Let’s help Jordan add curb appeal to her 1955 Houston suburban ranch home

houston suburban ranch houseReaders, put on your thinking caps and ready your fingers for your keyboards: Today we’re looking for reader suggestions to help Jordan add curb appeal to her 1955 suburban ranch home in Houston, Texas. Jordan writes:

I love your website and have combed through almost every article! I’m having a problem with our 1955 built ranch house. We live in a small neighborhood in Houston, TX and most of the houses were built in the 50’s and 60’s with a few odd new builds in the mix. My husband and I love the house and really want to be here for quite a long time, but I just can’t stand the exterior of our house.

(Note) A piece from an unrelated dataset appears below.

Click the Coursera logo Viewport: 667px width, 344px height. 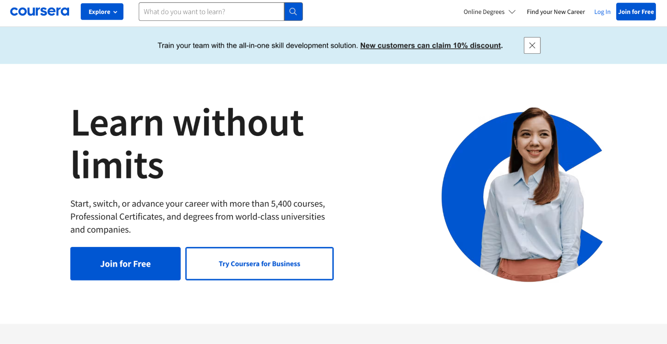39,11
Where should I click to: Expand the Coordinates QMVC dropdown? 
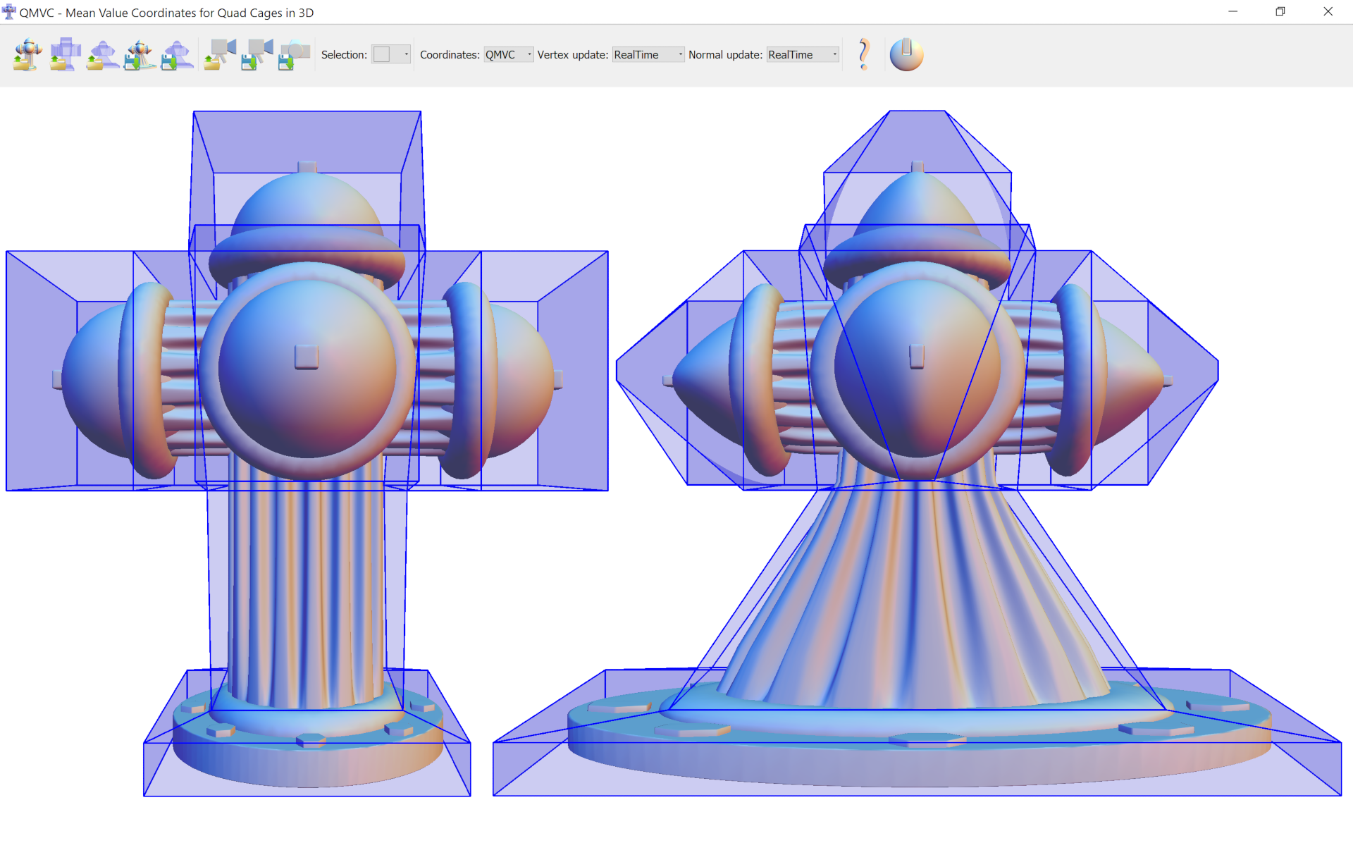[508, 54]
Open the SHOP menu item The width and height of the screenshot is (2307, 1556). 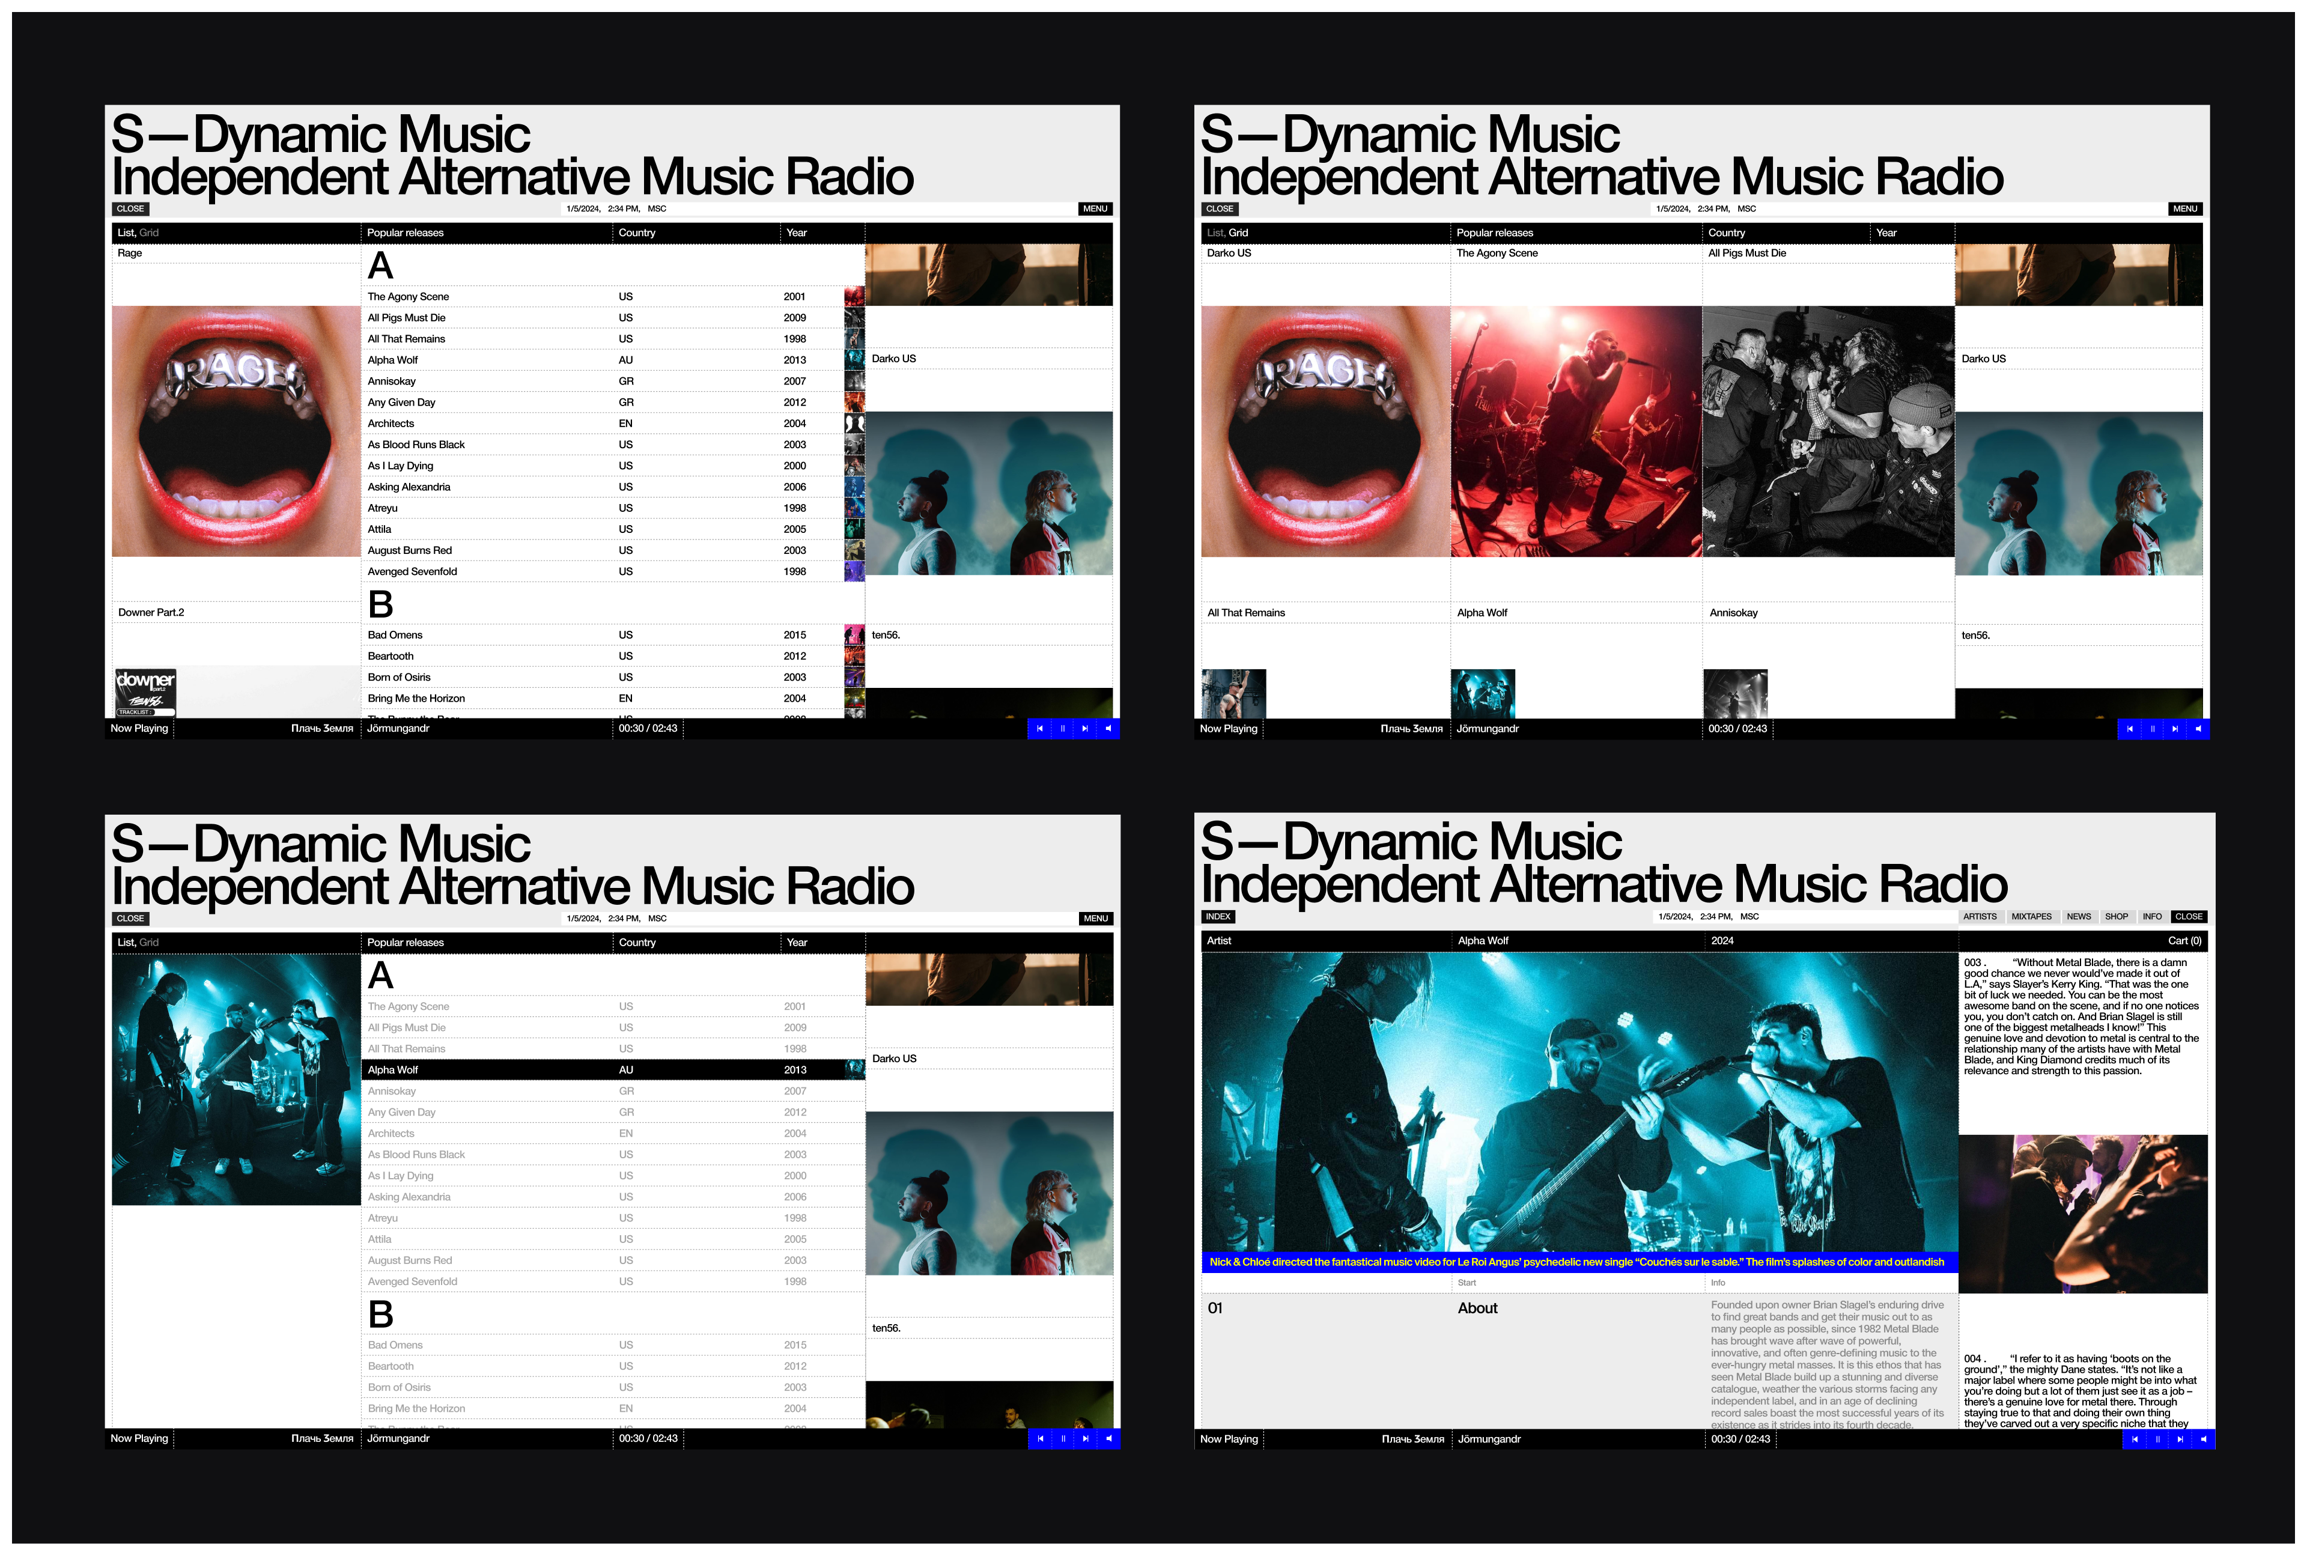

I bought the house because the floor plan was great, the price was good and a fair amount of updates had already been done… but I knew I didn’t like the exterior.

She continues:

My main bone of contention are the glass blocks in the front of the house. They are there to cover up a old wood burning stove (fireplace) but they are so ugly… also, the bay window on the left is in the dining room and that looks a little off to me as well. We are planning to re-pave the driveway and walk way this upcoming spring and want to tackle the rest of the exterior at the same time.

I have racked my brain and don’t have any good ideas yet… if you have some suggestions, I would LOVE to hear them… thanks for your help!!


Jordan – your house looks lovely, but I have to agree with you, those floor-to-ceiling windows all along the front of the house are new to me. Yes, readers, look closely — those are floor-to-ceiling window / nooks to the right and left of the fireplace, which has the floor-to-ceiling glass block behind it. And in the dining room, that’s a bumped out bay with floor-to-ceiling glass. Someone sure wanted to add light!

What do you think, readers? Let’s assume Jordan says we can get rid of the wood-burning fireplace. I’ll let you run with this one, and my pipe in at some point after noodling the question myself….

  1. Amy Ortega says:

    To do this right you’ll need to spend some money to undo previous renovations. First restore the front porch. Use big window(s) in the new LR wall. Get that pipe off your roof and patch the shingles. Replace the dining room window getting the new one tucked back under the eves. Again use mid century style windows. You might want to consider a narrow rectangular window near the ceiling that mimics the windows on the right side of the house (if those are high narrow windows on the right). That may make your dining room too dark if it doesn’t have a window on the other outside wall.
    Get ride of that walkway. It would look very nice with varying sizes of rectangular concrete pavers set about 3 inches apart to allow grass to grow between the pavers. Set them in a generous pattern that make a left 90° angle to the driveway.
    Dig out the hedge on the right and put in a deep bed to balance the house. MCM houses used a lot of bushes. See what your choices are in your area. Balance evergreen with varieties if deciduous bushes that provide leaf/flowering color. Don’t get bushes that grow 15 – 20 feet tall.
    Personally I’d lose the palm and go with a more delicate little tree. Anchor the front yard with a larger tree to the right of, and in the middle of, the front yard if it doesn’t have one already.
    Your house has some great bones and you could have a great time researching mid century landscaping and curb appeal. Spend the time to know how to restore your pretty home and you’ll love where you go with it. Good luck and best wishes!

  2. Anna Fitzgerald says:

    If someone needs help with a mid century Exterior renovation who could I contact? How fast could I expect a reply? The architect I hired did not stay tru to the era nor did the landscaper. Help! Time is of
    the essence. Painter is due to arrive!

  3. pam kueber says:

    Hi Anna, on questions like this you need to find the particular professionals you are looking for to help. This blog is informational.